For Jones and Haynes, playing at an age when many people find it hard to walk to the grocery store, Elvin has no secret. It's just work. "Well, if you play drums, that's a workout in itself. Just hauling them around and getting them set up. Playin' a job. It's a lot of work involved. It's a lot of movement."

He's played with some of the legendary artists of his day, and says he finds one common thread that runs through them. "They all have a deep sense of spirituality. It's a catalyst that's involved in each individual that excels in whatever his chosen field." And his experiences with people like Miles and Mingus are not unpleasant.

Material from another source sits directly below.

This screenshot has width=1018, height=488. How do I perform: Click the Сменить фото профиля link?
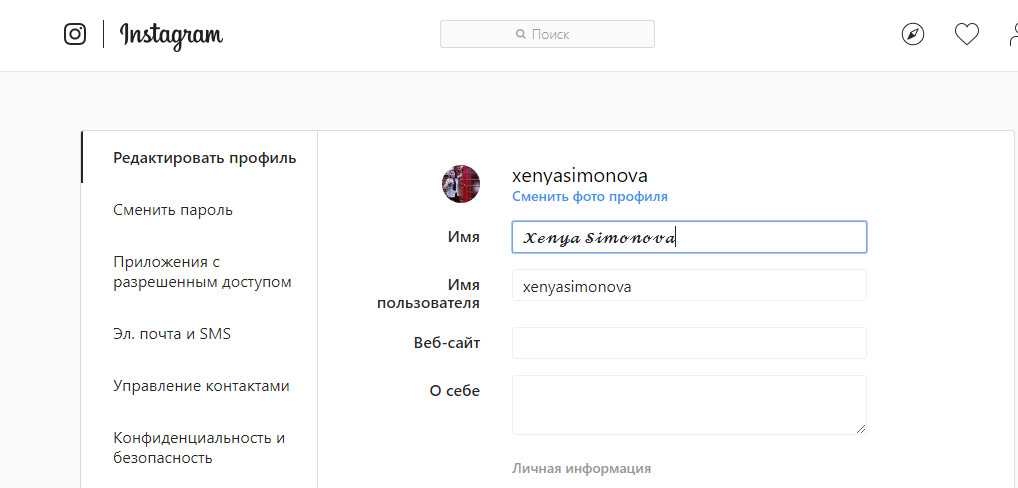pos(589,197)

"I was with them for long periods of time. I never noticed anything volatile about them. No more than anybody else," says Jones. "Mingus liked to argue. He loved a debate. And I suppose it could be construed as volatile, but I don't think he just did that. He had to have something to talk about. I don't think anybody could match wits with him, on a daily basis. And he didn't really go around looking for things. He had his own opinions and he wasn't afraid to say them. Just speak up. Ands Miles was a very quiet guy. I've never seen him raise his voice."

So Jones keeps working and keeps being inspired. He's comfortable with his place, and yet still eager to explore new ground and find new musical experiences.

"I haven't seen the future yet, but I think it's gonna be all right. I don't feel gloomy about anything. It has nothing to do with what people like," he says. "It's what people have an opportunity to hear. Nowadays what people hear, they really don't have any control over it. And that's the problem. I don't think it's the music. The music is beautiful. I like to listen to any kind of music. I like banjos, guitars, all kinds. But if I can't have a choice, if I turn on my radio or television or go in a record store and there's nothing there but 'bam-bam-bam-bam,' or cussin' or calling everybody a mutha-something —that's not to my taste. The music doesn't have anything to do with that. I don't think the art form of jazz has anything at all to do with that."

The downturn in jazz record sales and gigs for many musicians, says Jones, "is a cycle. It isn't the first time. It happens every now and then. It just so happens that we're experiencing it again. But it will fade away because there's no substance to most of today's music. The problem is, who's doing it? I turn the radio off. I don't want to listen to this crap. I turn the television off. I'm looking at a movie and I hear a soundtrack and I hear this idiotic thing. I think —Listen, I'm not 2 years old.

"But I just don't believe that people who perpetrate that kind of fraud will last. Just like EnRon has come tumbling down. Everybody gets found out sooner or later."